Sorry, being in engineering all my life I forget to pass on tips.

Several options here; 

*1.* Solder the barrel nut to the threaded rod. (soft solder is adequate)
*2.* Drill small diameter hole through side of barrel nut and rod when assembled and insert a hard pin (end of broken drill shank for instance) 
*3.* If 'channel' used for fixing is deep enough then a slim locking nut behind top of barrel nut.

*Edit* as an afterthought; if thread and nut grease free.
*4.* Epoxy, cyanoacrylate(Super glue) or Loctite would all be alternates as rotational torque on thread is low.




tim":12w00vo4 said:


> I'm wondering about two nuts or a lock nut recessed in the top side of the table top and then covered with a flush cap to keep debris out .



Only time that something this elaborate (flush cap) would be needed I feel is if table was not sound enough to take wood screw fixing underneath.
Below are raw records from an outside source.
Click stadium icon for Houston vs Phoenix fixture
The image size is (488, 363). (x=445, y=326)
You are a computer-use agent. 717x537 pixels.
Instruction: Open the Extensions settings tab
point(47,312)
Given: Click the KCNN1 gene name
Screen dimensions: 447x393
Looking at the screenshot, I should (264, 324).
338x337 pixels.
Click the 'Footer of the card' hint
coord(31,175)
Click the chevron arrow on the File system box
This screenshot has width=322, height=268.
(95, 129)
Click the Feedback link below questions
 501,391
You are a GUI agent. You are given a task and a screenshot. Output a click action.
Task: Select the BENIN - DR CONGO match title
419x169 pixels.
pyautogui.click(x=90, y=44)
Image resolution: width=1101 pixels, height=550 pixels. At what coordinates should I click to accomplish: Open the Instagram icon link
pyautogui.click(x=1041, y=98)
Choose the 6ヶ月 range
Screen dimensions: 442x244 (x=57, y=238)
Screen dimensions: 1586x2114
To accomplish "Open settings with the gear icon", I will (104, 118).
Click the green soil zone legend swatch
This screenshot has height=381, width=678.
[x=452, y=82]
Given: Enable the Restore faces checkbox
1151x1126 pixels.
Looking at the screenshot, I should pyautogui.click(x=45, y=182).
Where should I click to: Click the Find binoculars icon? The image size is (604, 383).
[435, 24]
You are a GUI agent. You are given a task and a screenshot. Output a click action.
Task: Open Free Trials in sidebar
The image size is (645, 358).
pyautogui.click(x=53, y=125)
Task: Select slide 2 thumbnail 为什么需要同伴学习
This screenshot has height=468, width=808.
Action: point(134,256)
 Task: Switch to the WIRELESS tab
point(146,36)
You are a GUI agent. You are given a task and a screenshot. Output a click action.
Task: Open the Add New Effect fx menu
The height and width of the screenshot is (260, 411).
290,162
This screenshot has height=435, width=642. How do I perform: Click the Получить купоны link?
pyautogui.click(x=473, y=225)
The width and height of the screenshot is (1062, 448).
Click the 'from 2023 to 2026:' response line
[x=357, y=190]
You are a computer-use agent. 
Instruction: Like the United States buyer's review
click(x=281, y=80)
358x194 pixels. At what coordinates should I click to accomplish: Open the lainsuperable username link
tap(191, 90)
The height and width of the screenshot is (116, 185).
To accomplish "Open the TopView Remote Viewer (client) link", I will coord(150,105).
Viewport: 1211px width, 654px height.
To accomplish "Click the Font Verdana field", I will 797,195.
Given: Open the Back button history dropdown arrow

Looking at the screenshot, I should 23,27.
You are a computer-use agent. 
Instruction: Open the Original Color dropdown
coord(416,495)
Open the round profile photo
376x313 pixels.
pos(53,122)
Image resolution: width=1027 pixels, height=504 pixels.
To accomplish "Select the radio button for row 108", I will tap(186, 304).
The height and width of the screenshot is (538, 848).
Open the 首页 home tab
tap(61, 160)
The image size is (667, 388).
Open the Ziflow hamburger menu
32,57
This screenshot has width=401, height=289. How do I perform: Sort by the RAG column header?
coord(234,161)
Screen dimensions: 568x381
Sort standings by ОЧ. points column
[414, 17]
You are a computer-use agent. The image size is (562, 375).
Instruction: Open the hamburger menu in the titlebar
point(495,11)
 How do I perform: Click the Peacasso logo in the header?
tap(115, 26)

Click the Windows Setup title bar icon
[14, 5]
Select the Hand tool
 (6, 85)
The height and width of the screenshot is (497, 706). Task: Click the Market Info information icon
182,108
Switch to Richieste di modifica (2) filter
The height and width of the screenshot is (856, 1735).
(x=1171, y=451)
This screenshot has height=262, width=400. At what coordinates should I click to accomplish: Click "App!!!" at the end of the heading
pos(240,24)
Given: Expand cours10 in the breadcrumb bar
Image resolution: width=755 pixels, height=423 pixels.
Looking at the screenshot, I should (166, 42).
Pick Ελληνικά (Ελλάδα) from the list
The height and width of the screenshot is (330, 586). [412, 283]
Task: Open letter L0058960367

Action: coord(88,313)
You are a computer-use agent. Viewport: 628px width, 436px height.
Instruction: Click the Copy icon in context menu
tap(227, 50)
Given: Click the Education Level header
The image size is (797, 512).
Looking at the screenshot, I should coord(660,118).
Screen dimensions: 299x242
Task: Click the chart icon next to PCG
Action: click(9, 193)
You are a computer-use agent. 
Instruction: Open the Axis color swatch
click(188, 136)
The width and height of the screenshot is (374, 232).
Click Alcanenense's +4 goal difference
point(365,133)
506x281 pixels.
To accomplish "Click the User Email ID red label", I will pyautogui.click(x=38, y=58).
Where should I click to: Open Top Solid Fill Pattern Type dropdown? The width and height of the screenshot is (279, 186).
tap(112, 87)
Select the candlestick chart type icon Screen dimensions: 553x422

I would then bolt through table and cap recessed bolts in top.

The prime requirement is to have enough play in fixing to allow swing of rod for disengagement, a barrel nut would still be my first choice


Hope this helps.


----------



## DemiFrog (5 Mar 2005)

fantastic, I'll be trying this out shortly.

Mike


----------



## Anonymous (13 May 2005)

CHJ,

Very, very cool. That is a very ingenious system.


----------



## CHJ (13 May 2005)

Thanks *TTT*.

Anyone thinking of doing this do not be tempted to make the distance between Router and Adjusting rod too short, By reducing the radius of the cross member swing it causes an increase in the tightness of the arc that the adjusting rod has to cope with and removes some of the smoothness.


----------



## bob38s (2 Jan 2006)

CHJ, 
Came across your idea on our Aussie forum - great idea - you approached it from a slightly different angle to my own. I would like you to have a look at my idea as it solves the problem of lifting a heavy [Hitachi TR 12] router in a fairly easy manner using an "el cheapo" vice. Let me know what you think. 
All the best for the new year to you and yours. 
Regards, 
Bob 

http://www.woodworkforums.ubeaut.com.au/showthread.php?t=23893


----------



## CHJ (2 Jan 2006)

bob38s":2ydcfnv3 said:


> CHJ,
> Came across your idea on our Aussie forum - great idea - you approached it from a slightly different angle to my own. I would like you to have a look at my idea as it solves the problem of lifting a heavy [Hitachi TR 12] router in a fairly easy manner using an "el cheapo" vice. Let me know what you think.
> All the best for the new year to you and yours.
> Regards,
> ...



Welcome to the forum *bob38s*, thanks for the input, always interested in other peoples ideas and solutions. ironically a lot of Brits are now using the Triton Router to get round the need for a lifter.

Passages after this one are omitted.